Сказав это, Евграф Васильич подтолкнул локтем Алексеича.
— Твой разговор!
Тот сначала отшутился:
— О чём говорить? Ты же у нас старшой, в серединке сидишь! Разве можно такому прекословить?
Помолчав немного, проговорил:
— Кабы тебя, Евграф Васильич, в своё время другой гранью повернуть! Хороший бы фонарь на тёмной дороге был. Всё как есть ты правильно сказал.
— А я чуть было про тебя худое не подумал, — сказал парень с турбинного, обращаясь к Алексеичу.
— Торопиться с этим никогда не надо, — наставительно проговорил Евграф Васильич — Мало ли что с первого взгляду покажется. У старика одно пятно — малая грамота. В этом молодых укорять надо, а стариков нельзя. Время другое было. А что перекоряемся мы с ним, так это одна видимость. Вроде стариковской игры.
Женщина с кулоном из плавленых камней пожала всем нам руки. За ней потянулись другие, кто с шуткой, кто с вопросом, и беседа пошла мелкими ручейками.
1950 г.
Объяснения отдельных слов, понятий и выражений, встречающихся в сказах
Азов, Азов-гора — на Среднем Урале, километрах в 70 к юго-западу от Свердловска, высота 564 метра. Гора покрыта лесом; на вершине большой камень, с которого хорошо видны окрестности (километров на 25–30). В горе есть пещера с обвалившимся входом.
В XVII столетии здесь, мимо Азова, шла «тропа», по которой проходили «пересылки воевод» из Туринска на Уфу, через Катайский острог.
Азов-горы клады. По колонизационной дороге на Сибирь шло много «беглых», которые, «сбившись в ватаги», становились «вольными людьми». Эти «вольные люди» нередко нападали на «воеводские пересылки и на купеческие обозы».
В сказах об Азов-горе говорилось, что «вольные люди» сторожили дорогу с двух вершин: Азова и Думной горы, устраивая здесь своего рода ловушку. Пропустят обоз или отряд мимо одной горы — и огнями дадут знать на другую, чтобы там готовились к нападению, а сами заходят с тыла. Захваченное складывалось в пещере Азов-горы.

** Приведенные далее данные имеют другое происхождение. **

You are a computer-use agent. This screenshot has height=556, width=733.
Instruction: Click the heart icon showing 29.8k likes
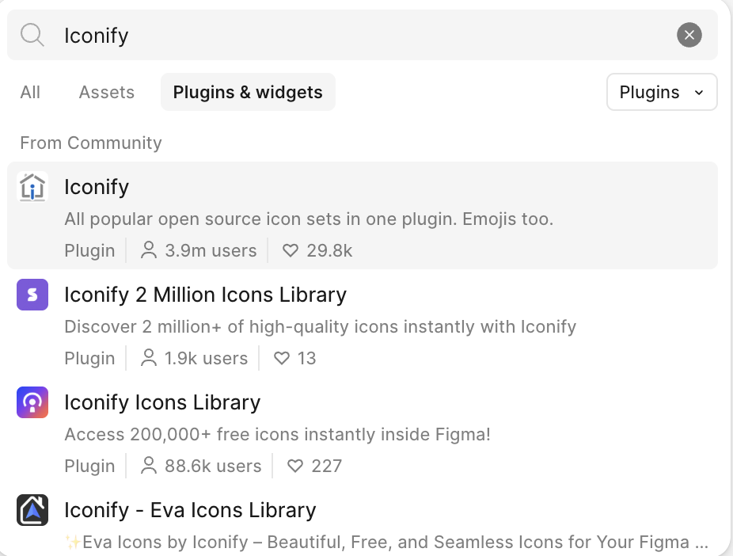291,251
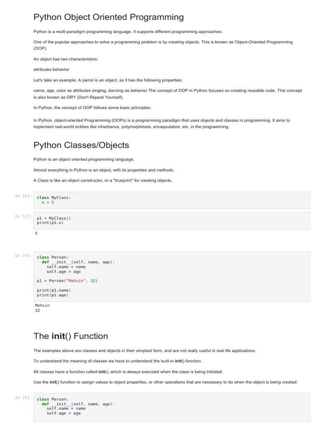Click the "print(p1.age)" code line
Screen dimensions: 321x428
click(53, 295)
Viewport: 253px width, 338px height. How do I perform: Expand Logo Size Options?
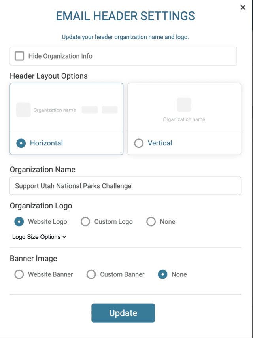[x=39, y=237]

Были сказы и другого варианта — «о главном богатстве», которое находится в той же Азов-горе.
Основанием для сказов этого варианта послужило, вероятно, то, что на равнине у Азова были открыты первые в этом крае медные рудники (Полевской и Гумёшевский) и залежи белого мрамора. По речкам, текущим от Азова, нашли первые в этом районе золотые россыпи, здесь же стали потом добывать медистый и сернистый колчедан.